● **Work order**: Work through the records that follow and return each line containing the word "window".

####

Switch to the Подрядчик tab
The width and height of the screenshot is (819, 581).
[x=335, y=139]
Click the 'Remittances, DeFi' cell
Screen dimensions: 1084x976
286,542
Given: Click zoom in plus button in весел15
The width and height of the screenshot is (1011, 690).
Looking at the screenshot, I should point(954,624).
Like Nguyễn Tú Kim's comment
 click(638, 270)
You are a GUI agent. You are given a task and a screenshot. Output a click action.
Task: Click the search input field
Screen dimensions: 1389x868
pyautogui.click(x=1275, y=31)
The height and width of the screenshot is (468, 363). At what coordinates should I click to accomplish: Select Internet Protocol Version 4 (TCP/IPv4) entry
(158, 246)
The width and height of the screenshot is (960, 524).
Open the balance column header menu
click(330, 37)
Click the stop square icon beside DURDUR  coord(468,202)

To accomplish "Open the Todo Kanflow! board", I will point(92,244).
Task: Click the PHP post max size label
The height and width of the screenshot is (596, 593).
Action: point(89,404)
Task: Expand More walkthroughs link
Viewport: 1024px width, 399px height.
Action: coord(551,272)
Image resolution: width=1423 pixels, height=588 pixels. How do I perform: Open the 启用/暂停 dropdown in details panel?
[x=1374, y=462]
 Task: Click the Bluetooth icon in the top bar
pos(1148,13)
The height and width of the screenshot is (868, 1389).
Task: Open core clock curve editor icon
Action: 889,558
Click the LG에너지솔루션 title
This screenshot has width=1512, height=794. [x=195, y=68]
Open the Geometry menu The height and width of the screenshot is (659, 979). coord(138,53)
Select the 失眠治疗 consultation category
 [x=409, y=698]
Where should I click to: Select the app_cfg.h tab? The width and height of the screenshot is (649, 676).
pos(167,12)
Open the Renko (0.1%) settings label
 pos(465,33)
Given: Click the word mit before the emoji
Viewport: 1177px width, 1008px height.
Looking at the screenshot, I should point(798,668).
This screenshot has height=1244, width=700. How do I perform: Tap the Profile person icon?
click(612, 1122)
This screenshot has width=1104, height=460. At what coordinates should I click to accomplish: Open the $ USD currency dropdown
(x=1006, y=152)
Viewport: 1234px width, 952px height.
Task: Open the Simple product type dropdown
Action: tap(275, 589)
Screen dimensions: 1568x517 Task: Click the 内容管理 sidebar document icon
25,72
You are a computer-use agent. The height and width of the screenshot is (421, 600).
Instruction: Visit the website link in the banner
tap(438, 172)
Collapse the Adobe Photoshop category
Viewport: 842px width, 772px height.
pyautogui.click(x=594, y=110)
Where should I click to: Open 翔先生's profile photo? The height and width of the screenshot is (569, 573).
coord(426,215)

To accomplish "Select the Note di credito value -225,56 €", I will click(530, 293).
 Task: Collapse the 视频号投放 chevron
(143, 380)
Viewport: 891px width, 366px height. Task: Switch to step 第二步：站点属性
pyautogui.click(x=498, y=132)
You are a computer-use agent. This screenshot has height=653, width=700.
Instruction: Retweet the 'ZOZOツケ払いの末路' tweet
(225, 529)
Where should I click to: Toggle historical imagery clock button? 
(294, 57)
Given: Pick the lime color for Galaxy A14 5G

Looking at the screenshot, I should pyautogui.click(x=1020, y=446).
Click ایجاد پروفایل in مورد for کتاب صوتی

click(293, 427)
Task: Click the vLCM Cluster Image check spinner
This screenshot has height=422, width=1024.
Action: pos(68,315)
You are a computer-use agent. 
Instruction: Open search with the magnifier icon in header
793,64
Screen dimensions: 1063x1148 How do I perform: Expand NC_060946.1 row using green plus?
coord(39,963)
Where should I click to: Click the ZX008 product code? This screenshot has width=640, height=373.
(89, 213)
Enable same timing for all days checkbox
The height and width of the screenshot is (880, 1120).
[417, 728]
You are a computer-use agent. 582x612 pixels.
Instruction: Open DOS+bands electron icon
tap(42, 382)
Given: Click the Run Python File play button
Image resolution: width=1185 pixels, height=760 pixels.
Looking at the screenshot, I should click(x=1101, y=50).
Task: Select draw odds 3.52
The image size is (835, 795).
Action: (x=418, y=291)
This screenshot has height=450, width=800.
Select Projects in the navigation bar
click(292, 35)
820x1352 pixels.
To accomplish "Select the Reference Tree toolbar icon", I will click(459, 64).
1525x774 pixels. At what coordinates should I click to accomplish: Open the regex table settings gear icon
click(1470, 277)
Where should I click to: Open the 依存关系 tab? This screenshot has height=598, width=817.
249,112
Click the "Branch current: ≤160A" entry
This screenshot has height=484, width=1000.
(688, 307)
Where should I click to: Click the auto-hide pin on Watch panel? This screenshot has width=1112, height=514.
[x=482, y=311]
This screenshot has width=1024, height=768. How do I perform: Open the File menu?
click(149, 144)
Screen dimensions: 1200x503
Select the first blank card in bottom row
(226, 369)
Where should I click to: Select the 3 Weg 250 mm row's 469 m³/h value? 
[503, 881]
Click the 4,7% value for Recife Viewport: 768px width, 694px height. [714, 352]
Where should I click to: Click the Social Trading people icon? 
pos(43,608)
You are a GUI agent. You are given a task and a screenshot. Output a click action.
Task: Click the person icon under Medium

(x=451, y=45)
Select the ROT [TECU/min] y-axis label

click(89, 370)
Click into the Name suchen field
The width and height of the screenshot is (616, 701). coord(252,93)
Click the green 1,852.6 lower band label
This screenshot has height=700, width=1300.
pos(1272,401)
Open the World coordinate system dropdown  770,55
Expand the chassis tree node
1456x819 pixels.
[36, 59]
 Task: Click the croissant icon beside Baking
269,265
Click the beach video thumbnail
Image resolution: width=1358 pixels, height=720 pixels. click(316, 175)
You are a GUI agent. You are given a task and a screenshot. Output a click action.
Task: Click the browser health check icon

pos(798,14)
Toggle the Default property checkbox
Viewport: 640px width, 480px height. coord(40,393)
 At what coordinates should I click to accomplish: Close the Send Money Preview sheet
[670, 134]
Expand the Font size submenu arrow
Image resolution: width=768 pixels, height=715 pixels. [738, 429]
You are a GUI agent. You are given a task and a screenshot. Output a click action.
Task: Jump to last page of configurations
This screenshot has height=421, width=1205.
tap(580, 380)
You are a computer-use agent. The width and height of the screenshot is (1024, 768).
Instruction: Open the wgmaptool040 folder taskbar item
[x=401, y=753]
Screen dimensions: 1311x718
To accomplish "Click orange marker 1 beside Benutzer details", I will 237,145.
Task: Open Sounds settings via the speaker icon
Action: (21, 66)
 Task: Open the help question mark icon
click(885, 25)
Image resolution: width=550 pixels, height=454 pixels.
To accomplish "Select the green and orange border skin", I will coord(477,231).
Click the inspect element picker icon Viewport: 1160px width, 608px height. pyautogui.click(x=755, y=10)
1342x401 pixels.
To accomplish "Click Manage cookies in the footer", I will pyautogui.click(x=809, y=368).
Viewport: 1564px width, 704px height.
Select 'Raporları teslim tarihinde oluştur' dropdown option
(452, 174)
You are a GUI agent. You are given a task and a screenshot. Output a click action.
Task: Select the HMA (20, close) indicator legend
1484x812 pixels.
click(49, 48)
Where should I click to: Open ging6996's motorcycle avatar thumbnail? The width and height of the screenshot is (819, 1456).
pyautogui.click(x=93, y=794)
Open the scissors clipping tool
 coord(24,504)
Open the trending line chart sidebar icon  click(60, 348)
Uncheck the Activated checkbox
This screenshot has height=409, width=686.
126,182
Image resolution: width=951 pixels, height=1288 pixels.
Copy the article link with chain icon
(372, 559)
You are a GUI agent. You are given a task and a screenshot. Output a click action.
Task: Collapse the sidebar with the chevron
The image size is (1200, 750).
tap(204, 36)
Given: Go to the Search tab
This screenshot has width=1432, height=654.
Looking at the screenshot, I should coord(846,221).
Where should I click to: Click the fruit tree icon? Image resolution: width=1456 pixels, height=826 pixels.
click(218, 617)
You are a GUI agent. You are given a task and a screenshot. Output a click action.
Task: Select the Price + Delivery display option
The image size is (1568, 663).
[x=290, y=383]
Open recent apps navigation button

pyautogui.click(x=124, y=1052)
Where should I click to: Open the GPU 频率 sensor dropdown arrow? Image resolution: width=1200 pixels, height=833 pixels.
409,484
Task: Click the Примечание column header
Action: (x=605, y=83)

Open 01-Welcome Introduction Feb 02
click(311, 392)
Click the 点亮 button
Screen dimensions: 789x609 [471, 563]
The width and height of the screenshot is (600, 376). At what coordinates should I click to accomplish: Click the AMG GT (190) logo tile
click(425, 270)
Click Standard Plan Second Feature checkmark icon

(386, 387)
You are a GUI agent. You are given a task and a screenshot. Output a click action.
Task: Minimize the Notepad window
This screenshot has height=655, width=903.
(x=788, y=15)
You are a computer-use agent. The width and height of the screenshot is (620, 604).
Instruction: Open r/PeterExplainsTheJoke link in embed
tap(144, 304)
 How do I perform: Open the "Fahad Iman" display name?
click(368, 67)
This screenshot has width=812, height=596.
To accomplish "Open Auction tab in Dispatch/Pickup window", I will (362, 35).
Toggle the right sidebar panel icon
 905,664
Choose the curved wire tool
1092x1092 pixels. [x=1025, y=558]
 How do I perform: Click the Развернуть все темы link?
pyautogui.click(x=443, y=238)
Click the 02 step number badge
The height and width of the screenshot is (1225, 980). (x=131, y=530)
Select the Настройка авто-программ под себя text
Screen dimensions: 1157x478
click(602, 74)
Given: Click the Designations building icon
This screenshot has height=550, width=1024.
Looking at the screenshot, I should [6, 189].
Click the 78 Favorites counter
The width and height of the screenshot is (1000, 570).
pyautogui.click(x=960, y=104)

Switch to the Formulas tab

####

● **The completed task**:
Task: Minimize the Notepad window
To accomplish "Open Auction tab in Dispatch/Pickup window", I will (362, 35).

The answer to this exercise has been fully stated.